Chinese interests are eyeing Kazakhstan as a new source of wheat, sugar, meat and vegetable oil. Authorities and foreign investors in Kazakhstan view China as a lucrative market for farm exports, especially beef, wheat and dairy. Kazakhstan is already on its way to tripling wheat exports to China by 2020. The country has also just broken into China’s soybean market and is building a new meat processing plant near the Chinese border focused on producing beef and lamb for the Chinese market.

In May 2016, the government of Kazakhstan announced that Chinese companies were proposing 19 new agroindustrial projects valued at US$1.9 billion under the banner of BRI. One year later, seven agreements worth US$160 million were signed at the Kazakh-Chinese Agriculture Investment Forum in Astana.
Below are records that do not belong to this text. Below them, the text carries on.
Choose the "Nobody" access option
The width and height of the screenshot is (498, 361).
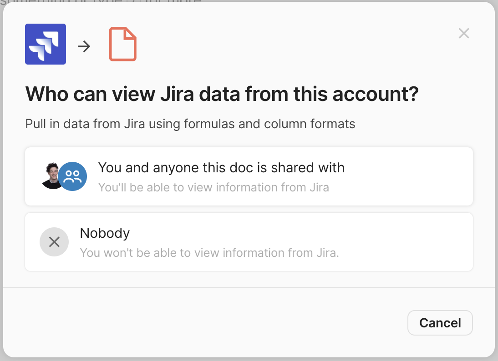click(105, 233)

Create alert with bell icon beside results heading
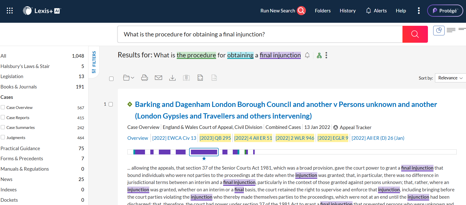pos(307,55)
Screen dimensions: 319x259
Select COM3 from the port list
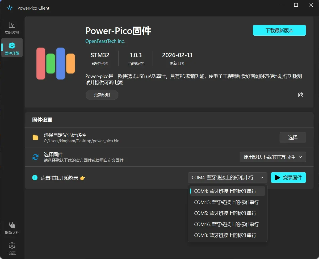click(x=225, y=235)
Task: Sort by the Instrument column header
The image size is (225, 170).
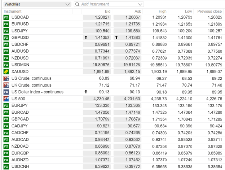Action: click(x=12, y=12)
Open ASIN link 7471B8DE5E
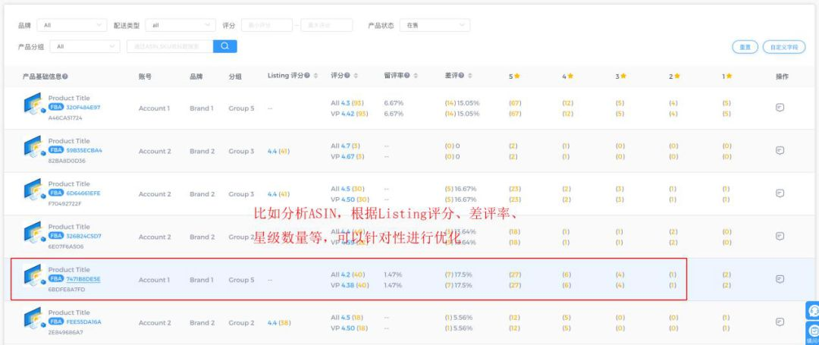819x345 pixels. pos(83,279)
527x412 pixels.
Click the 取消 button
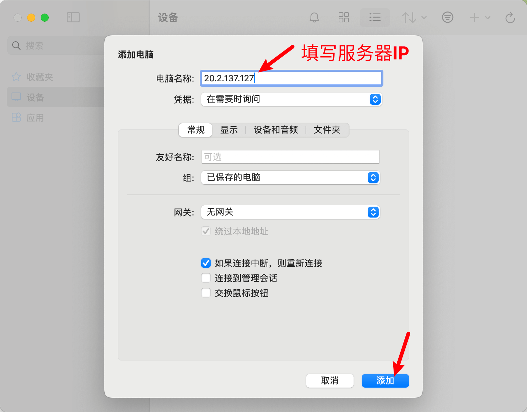pyautogui.click(x=330, y=381)
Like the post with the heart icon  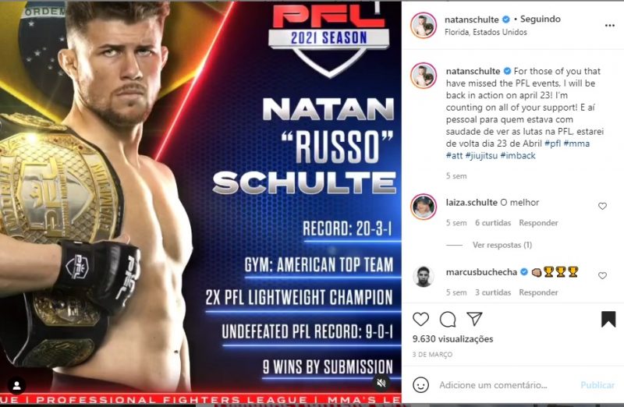coord(420,319)
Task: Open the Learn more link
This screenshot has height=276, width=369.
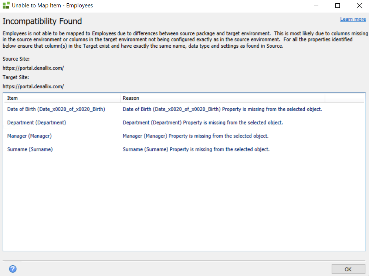Action: (x=353, y=19)
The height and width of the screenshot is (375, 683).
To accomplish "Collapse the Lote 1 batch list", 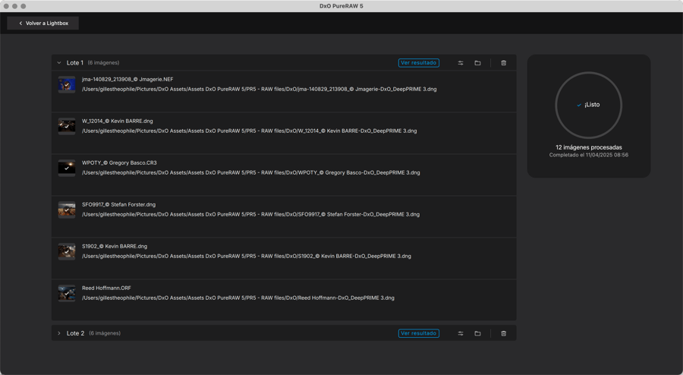I will pyautogui.click(x=59, y=63).
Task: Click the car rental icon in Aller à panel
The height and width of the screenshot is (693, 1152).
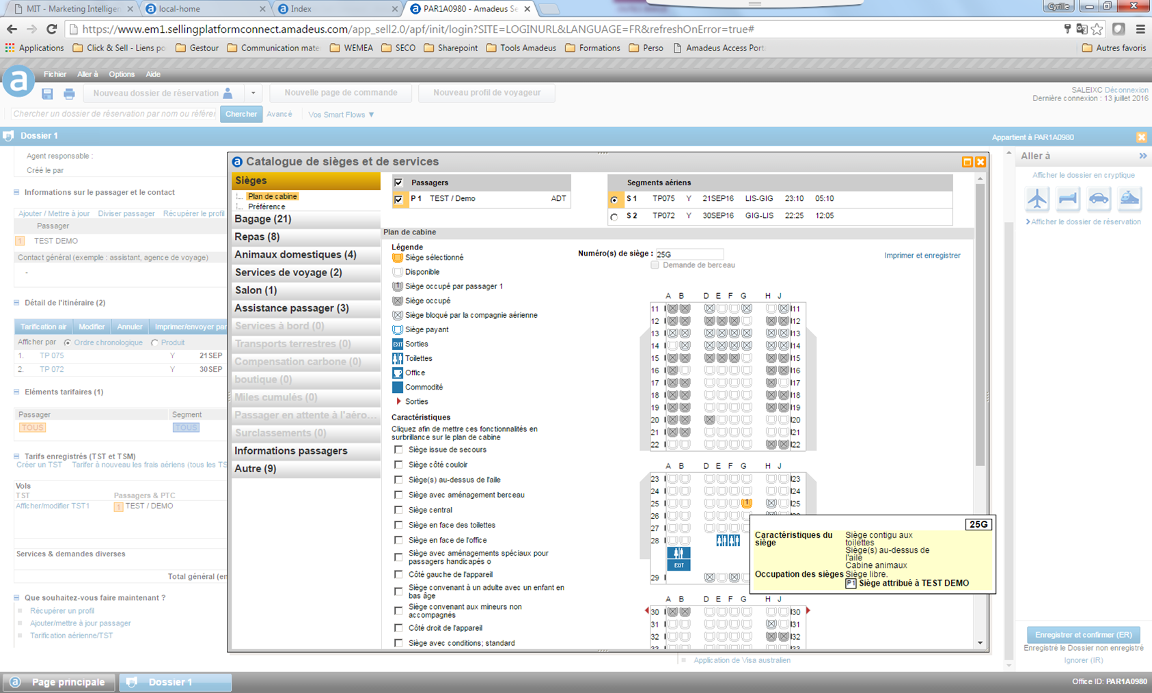Action: coord(1099,198)
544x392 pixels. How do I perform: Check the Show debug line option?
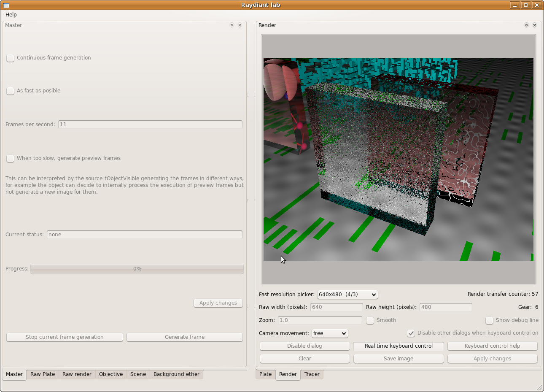(x=489, y=320)
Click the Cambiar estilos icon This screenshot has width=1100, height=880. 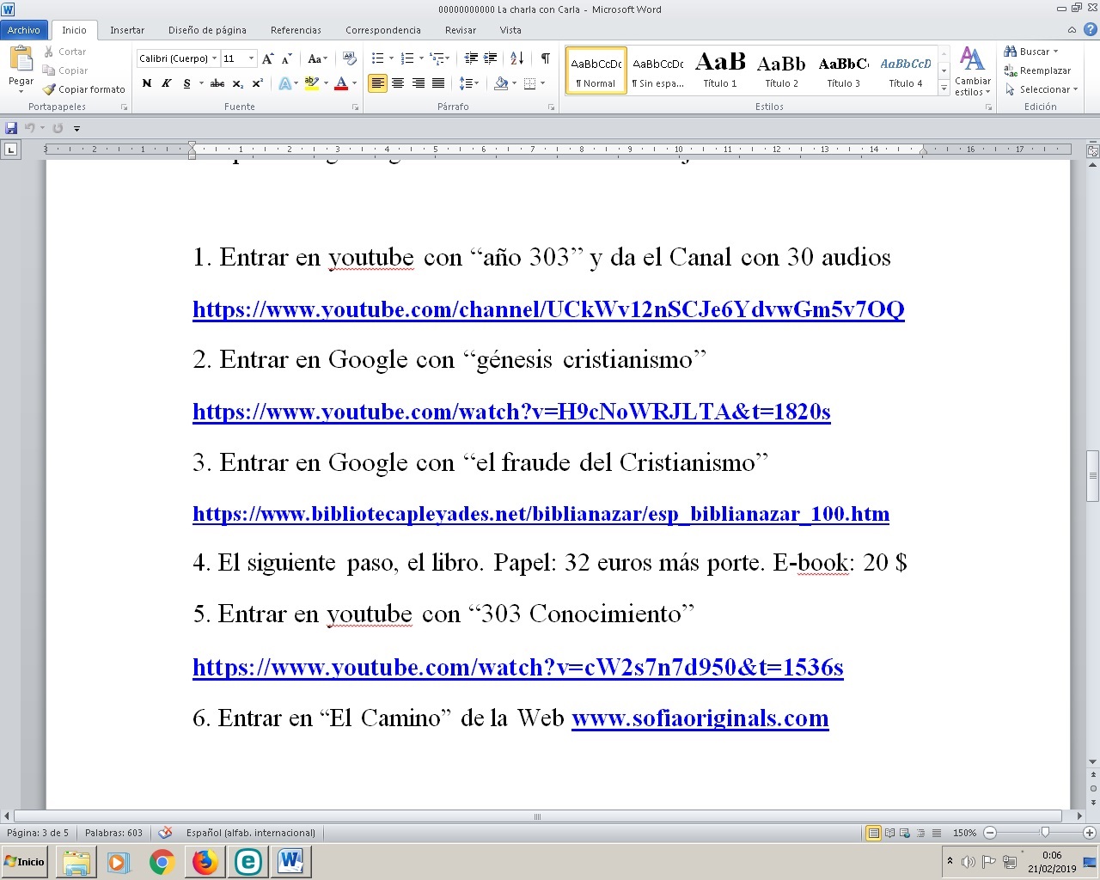[x=972, y=70]
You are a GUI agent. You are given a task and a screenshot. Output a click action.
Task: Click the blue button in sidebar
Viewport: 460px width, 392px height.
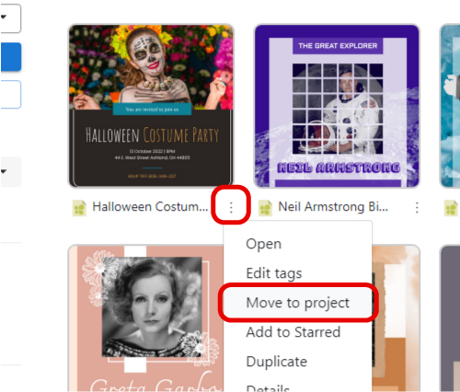tap(10, 57)
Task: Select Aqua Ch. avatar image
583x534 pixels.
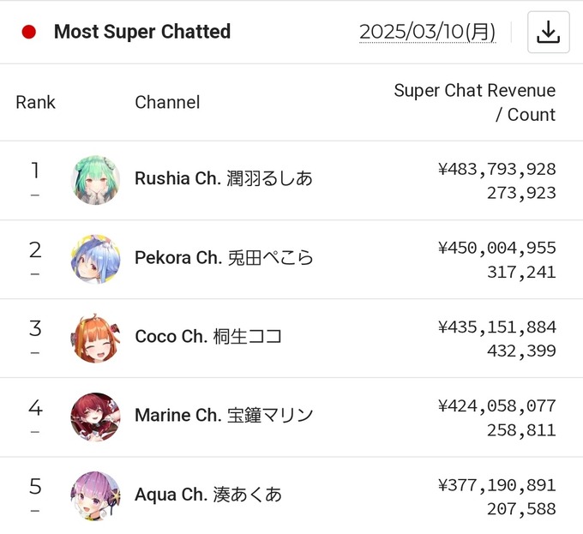Action: [x=95, y=495]

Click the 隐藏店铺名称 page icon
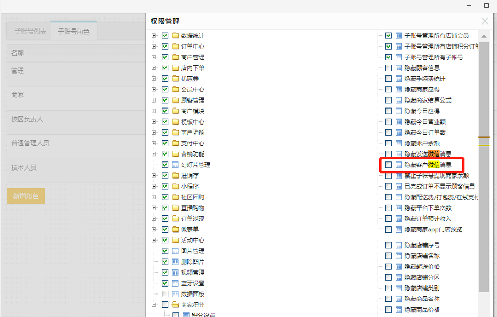click(x=399, y=256)
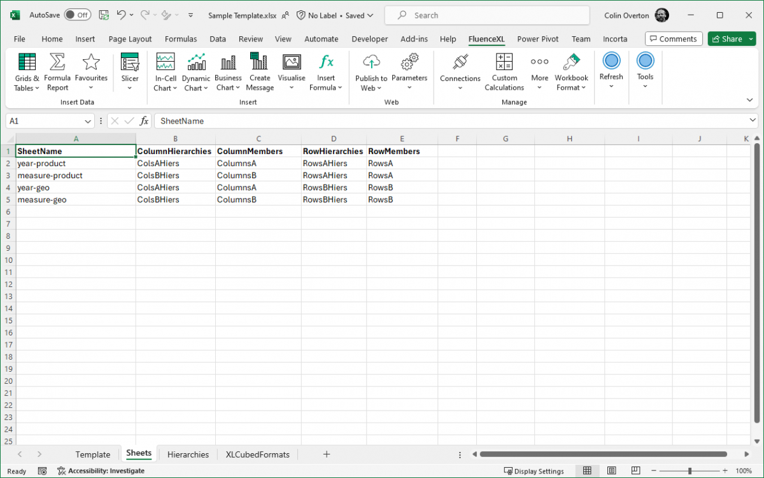Select the Formula Report icon
This screenshot has width=764, height=478.
pos(57,71)
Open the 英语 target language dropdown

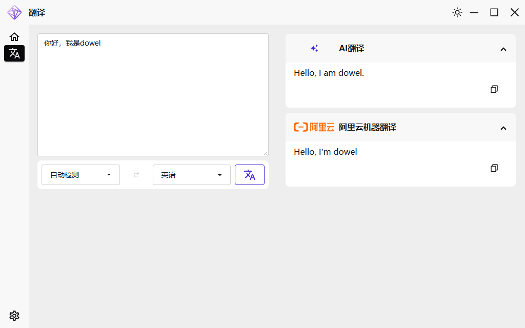pos(191,175)
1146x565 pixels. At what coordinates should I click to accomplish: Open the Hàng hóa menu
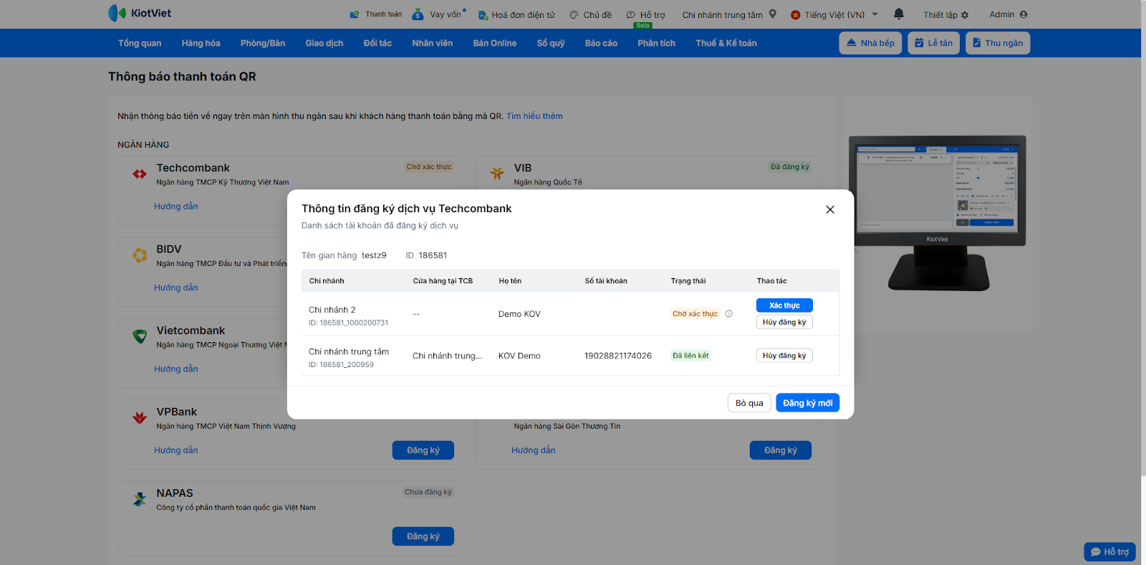coord(201,43)
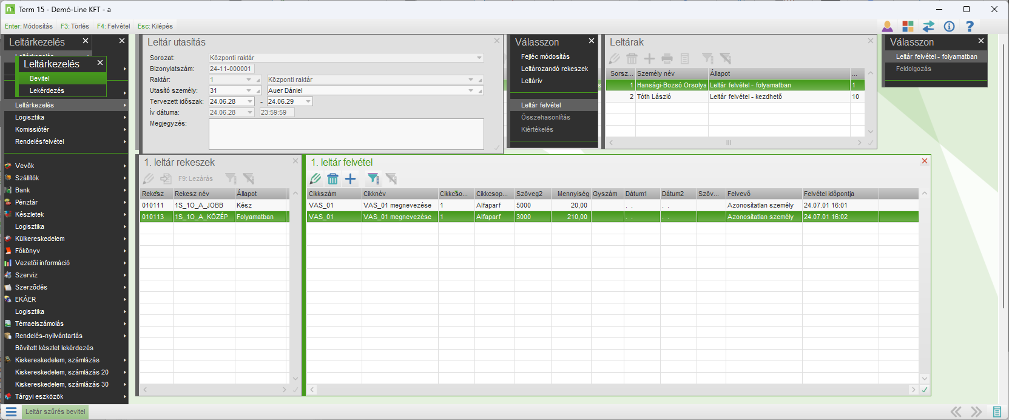1009x420 pixels.
Task: Click the edit pencil icon in leltár felvétel
Action: click(316, 178)
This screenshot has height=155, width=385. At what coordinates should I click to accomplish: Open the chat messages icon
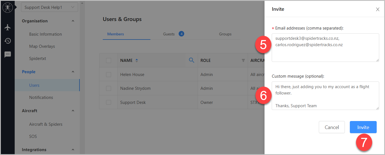click(7, 54)
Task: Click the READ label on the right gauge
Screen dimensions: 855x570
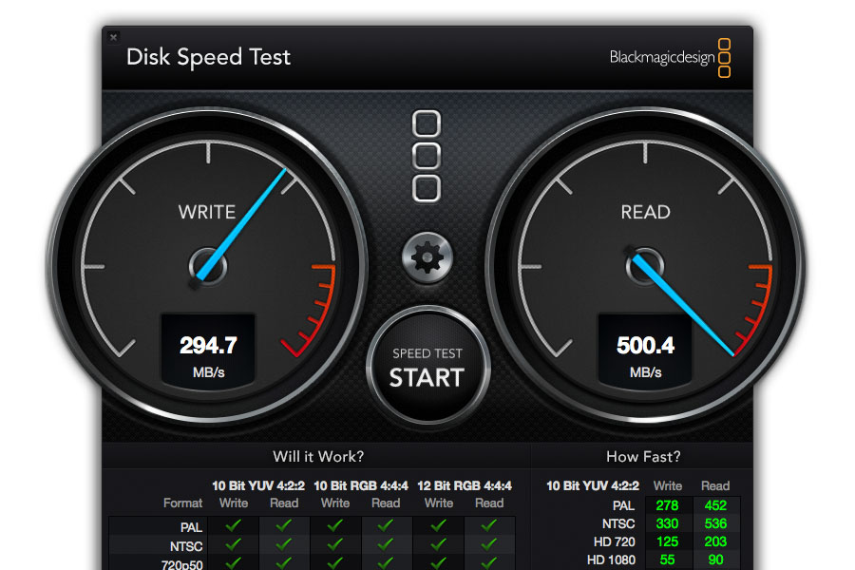Action: 646,212
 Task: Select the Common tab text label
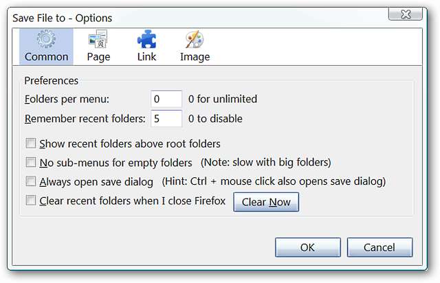click(x=47, y=56)
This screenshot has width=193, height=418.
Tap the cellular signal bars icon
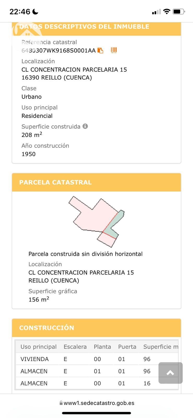pyautogui.click(x=156, y=12)
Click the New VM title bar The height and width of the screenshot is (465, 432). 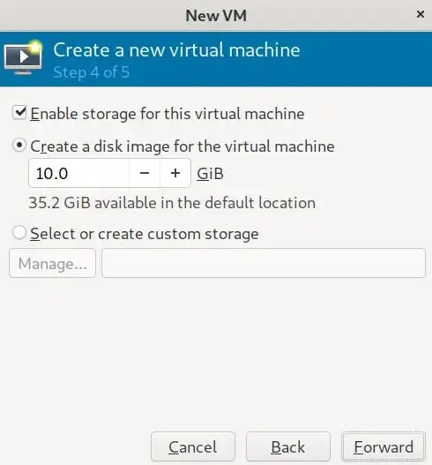pos(216,15)
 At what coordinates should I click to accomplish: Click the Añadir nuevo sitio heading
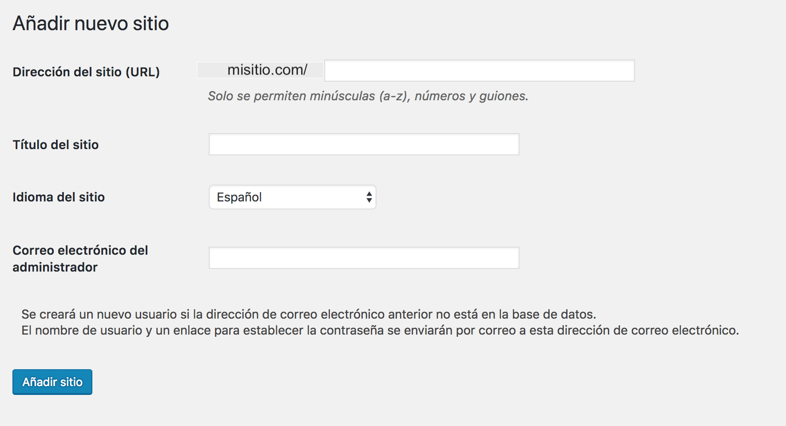click(x=91, y=24)
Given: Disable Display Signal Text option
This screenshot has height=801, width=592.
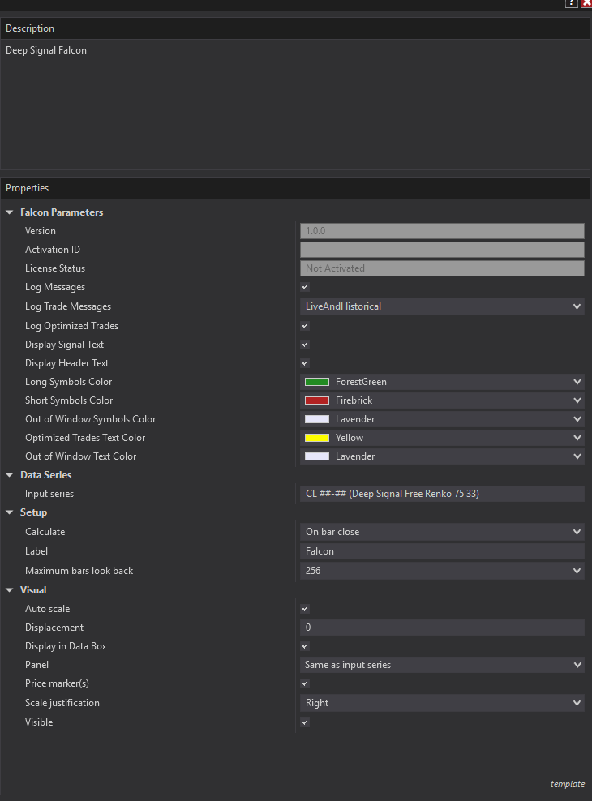Looking at the screenshot, I should pos(305,345).
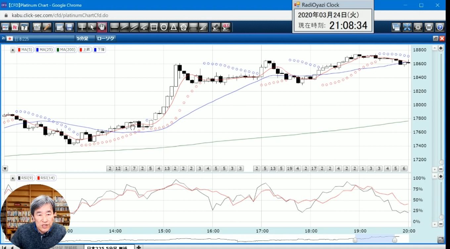Click the 19 event marker button

[x=290, y=169]
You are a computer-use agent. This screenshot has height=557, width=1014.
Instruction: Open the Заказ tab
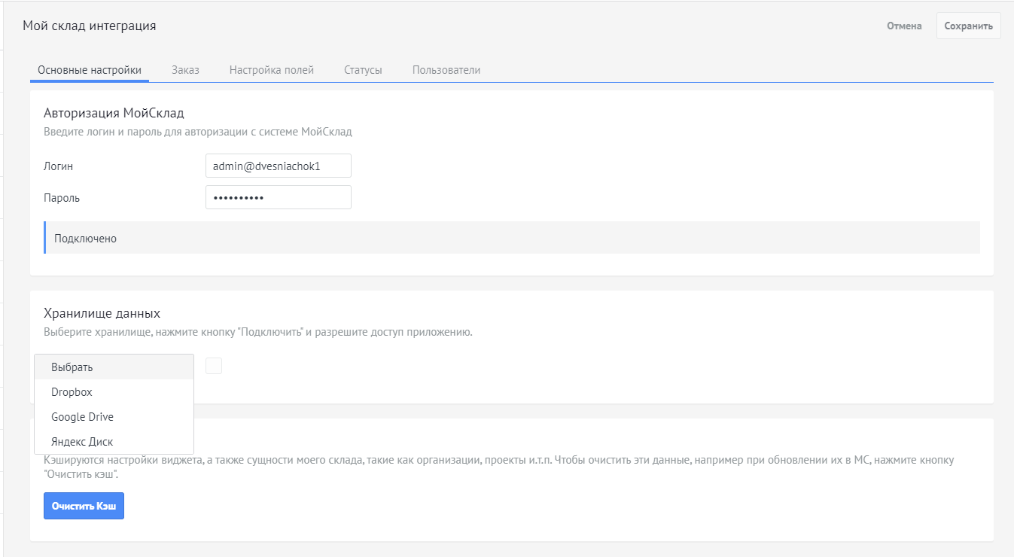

With the exception of large-scale poultry and cattle farms, the projects focus more on processing than on primary production.

COFCO, China’s biggest food trader, is one of the Chinese players moving into Kazakhstan. COFCO has partnered with a Kazakhstani company to produce tomato paste for China and is starting to import beef from Kazakhstan through a freight train service opened in 2017. Another Chinese company, CITIC Construction, is investing in livestock production to generate beef for export to China. Meanwhile, Aiju Grain and Oil has started producing and exporting vegetable oil using farms that Aiju “either owns or invests in” in Kazakhstan. The list goes on, with Chinese companies partnering with Kazakhstani firms to venture into fruit and vegetable production, sugar processing, meat packing, oil processing, and flour and noodle manufacturing.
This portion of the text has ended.